Le nuove soglie INPS 2027-2028: vecchiaia, anticipata e contributivi puri
Le principali novità introdotte dalla circolare riguardano tre tipologie di pensione:
Pensione di vecchiaia ordinaria:
- Dal 2027: 67 anni e 1 mese
- Dal 2028: 67 anni e 3 mesi
Pensione anticipata:
- Dal 2027: 42 anni e 11 mesi di contributi per gli uomini, 41 anni e 11 mesi per le donne
- Dal 2028: due mesi aggiuntivi per entrambe le categorie
Contributivi puri:
- Vecchiaia "secca": 71 anni e 1 mese con almeno 5 anni di contributi
- Anticipata a 64 anni: 64 anni e 1 mese, con 20 anni versati e un assegno pari ad almeno tre volte l'Assegno sociale (aumentata di due mesi nel 2028)
Lavori gravosi e usuranti: chi esce prima e con quali requisiti
Per chi svolge mansioni pesanti resta un canale privilegiato. Con almeno 30 anni di contributi e 7 anni su 10 (o metà carriera) trascorsi in mansioni gravose, la vecchiaia si ferma a 66 anni e 7 mesi nel biennio 2027-2028. Con 6 anni su 7 in mansioni pesanti, l'età sale a 67 anni. Sotto queste soglie si applicano gli adeguamenti ordinari fino a 67 anni e 3 mesi.
Le categorie che rientrano in questo regime includono: lavoratori in galleria, cava o miniera, addetti alle alte temperature nell'industria metallurgica, palombari, bonificatori dell'amianto, operai edili, operatori ecologici, infermieri e ostetriche su turni notturni, addetti alle pulizie, facchini, conducenti di mezzi pesanti, operai alla catena di montaggio, pescatori, marittimi, operai agricoli, operatori socio-sanitari e addetti alla cura di non autosufficienti.

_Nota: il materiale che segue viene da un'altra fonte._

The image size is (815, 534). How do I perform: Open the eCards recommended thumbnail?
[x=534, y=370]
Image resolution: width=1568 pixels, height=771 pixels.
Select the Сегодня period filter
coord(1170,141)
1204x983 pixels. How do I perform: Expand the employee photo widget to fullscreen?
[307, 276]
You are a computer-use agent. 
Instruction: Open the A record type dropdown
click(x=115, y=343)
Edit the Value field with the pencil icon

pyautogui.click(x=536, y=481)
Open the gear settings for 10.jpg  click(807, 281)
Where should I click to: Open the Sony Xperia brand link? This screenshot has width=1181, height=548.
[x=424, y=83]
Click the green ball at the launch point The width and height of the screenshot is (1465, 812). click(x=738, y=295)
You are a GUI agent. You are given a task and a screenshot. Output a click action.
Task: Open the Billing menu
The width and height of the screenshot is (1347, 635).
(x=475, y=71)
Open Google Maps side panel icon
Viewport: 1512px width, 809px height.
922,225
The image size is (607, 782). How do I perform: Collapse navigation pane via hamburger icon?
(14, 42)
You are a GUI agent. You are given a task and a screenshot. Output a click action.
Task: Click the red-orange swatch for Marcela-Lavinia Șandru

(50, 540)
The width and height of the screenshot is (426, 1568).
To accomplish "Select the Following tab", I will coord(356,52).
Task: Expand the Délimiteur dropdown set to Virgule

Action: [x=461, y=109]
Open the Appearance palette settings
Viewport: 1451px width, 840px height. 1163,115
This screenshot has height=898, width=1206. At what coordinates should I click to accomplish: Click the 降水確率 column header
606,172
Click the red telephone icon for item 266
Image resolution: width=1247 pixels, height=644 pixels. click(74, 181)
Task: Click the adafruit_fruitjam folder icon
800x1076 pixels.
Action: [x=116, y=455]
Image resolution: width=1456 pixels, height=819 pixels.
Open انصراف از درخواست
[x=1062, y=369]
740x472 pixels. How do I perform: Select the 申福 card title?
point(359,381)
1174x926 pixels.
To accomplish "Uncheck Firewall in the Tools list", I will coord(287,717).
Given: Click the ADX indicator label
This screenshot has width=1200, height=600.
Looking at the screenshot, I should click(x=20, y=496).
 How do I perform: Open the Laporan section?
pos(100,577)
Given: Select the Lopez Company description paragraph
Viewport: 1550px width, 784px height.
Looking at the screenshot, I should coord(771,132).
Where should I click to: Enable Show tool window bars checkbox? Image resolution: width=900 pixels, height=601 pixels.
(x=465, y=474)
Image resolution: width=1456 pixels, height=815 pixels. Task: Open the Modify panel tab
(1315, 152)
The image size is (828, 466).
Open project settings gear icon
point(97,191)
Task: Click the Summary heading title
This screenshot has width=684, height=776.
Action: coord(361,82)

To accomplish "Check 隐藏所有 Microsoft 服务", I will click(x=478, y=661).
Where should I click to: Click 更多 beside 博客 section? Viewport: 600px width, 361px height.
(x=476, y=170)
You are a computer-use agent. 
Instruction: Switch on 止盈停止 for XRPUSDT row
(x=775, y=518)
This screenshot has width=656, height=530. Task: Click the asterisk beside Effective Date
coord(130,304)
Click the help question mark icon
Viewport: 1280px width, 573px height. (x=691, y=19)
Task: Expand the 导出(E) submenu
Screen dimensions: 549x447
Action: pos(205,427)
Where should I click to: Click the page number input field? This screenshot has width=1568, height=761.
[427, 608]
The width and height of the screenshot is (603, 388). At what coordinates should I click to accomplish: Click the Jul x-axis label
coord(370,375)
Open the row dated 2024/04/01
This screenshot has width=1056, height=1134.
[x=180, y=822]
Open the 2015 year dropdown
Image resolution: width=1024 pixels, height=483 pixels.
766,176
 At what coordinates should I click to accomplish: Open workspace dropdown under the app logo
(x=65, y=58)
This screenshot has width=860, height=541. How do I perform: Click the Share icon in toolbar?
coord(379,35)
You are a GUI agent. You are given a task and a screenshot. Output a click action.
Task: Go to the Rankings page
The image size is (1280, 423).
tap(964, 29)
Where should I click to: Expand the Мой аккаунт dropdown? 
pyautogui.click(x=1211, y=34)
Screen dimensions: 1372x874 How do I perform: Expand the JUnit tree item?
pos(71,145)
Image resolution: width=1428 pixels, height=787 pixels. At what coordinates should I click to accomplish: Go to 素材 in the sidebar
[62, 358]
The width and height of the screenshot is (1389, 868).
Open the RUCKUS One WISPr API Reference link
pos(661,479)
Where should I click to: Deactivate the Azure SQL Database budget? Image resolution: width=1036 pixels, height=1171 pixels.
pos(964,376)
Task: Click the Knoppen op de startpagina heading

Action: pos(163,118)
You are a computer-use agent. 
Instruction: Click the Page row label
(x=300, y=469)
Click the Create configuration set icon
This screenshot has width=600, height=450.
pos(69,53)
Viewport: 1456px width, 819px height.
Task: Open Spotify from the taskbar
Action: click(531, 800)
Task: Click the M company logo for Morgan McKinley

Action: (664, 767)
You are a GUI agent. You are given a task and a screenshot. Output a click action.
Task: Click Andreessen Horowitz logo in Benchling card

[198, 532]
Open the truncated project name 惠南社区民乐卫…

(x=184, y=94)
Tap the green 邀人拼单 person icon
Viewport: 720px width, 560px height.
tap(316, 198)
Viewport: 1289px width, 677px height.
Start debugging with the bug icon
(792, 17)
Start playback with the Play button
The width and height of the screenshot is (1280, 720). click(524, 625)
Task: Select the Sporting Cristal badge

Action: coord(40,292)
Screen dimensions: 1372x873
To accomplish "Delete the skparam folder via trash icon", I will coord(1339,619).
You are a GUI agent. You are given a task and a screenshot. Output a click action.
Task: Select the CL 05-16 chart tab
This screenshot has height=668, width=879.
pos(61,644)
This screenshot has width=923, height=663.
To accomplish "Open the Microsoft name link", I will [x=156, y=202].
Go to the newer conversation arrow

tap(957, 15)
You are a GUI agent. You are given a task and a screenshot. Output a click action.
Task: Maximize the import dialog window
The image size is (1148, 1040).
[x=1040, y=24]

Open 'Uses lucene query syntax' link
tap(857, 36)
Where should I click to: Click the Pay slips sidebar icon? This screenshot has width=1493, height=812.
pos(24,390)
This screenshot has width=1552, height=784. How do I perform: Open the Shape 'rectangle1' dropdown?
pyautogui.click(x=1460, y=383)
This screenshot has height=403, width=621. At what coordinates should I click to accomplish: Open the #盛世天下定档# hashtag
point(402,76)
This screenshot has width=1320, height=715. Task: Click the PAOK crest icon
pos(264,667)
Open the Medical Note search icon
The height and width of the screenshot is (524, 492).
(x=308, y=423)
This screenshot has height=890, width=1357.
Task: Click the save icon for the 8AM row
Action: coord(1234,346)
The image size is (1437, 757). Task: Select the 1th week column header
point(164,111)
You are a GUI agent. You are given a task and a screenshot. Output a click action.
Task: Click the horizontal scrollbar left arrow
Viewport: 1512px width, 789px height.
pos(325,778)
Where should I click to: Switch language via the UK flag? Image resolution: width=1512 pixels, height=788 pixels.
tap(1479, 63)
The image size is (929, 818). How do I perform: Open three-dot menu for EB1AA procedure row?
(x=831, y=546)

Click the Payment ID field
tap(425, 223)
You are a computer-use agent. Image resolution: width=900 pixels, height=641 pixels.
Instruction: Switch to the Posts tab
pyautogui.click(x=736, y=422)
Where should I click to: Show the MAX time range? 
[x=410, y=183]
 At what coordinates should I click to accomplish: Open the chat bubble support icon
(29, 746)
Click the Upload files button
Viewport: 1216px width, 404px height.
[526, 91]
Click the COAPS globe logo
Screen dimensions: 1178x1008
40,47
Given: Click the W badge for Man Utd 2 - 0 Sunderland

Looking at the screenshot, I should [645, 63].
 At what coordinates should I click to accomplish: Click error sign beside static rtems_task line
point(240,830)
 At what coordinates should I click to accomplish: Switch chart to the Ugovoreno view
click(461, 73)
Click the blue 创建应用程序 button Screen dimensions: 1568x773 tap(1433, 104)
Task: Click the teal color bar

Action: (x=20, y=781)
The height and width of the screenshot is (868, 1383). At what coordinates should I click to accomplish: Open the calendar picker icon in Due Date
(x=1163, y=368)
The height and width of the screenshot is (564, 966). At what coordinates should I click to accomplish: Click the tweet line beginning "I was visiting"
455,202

Chi non ha deroghe: impiegati, professionisti e pubblica amministrazione
Per i lavoratori ordinari non esistono canali di uscita anticipata legati alla mansione. Commessi, camerieri, impiegati amministrativi, insegnanti delle scuole superiori, programmatori, consulenti, giornalisti, avvocati, dirigenti, personale della pubblica amministrazione, bancari e liberi professionisti vedono l'età di vecchiaia spostarsi interamente a 67 anni e 1-3 mesi, senza alcuna deroga. Per loro l'unica alternativa resta puntare sui requisiti crescenti della pensione anticipata.
Per le Forze Armate e di Polizia vale invece un regime autonomo: nel 2027 la pensione scatta a 60 anni e 1 mese (o 60 anni netti con almeno 41 anni e 1 mese di contributi); nel 2028 a 60 anni e 3 mesi, con soglia contributiva a 41 anni e 3 mesi per chi vuole uscire a 60 anni esatti. Un sistema che rende la storia contributiva e il tipo di lavoro svolto i fattori determinanti per ogni pianificazione pensionistica futura.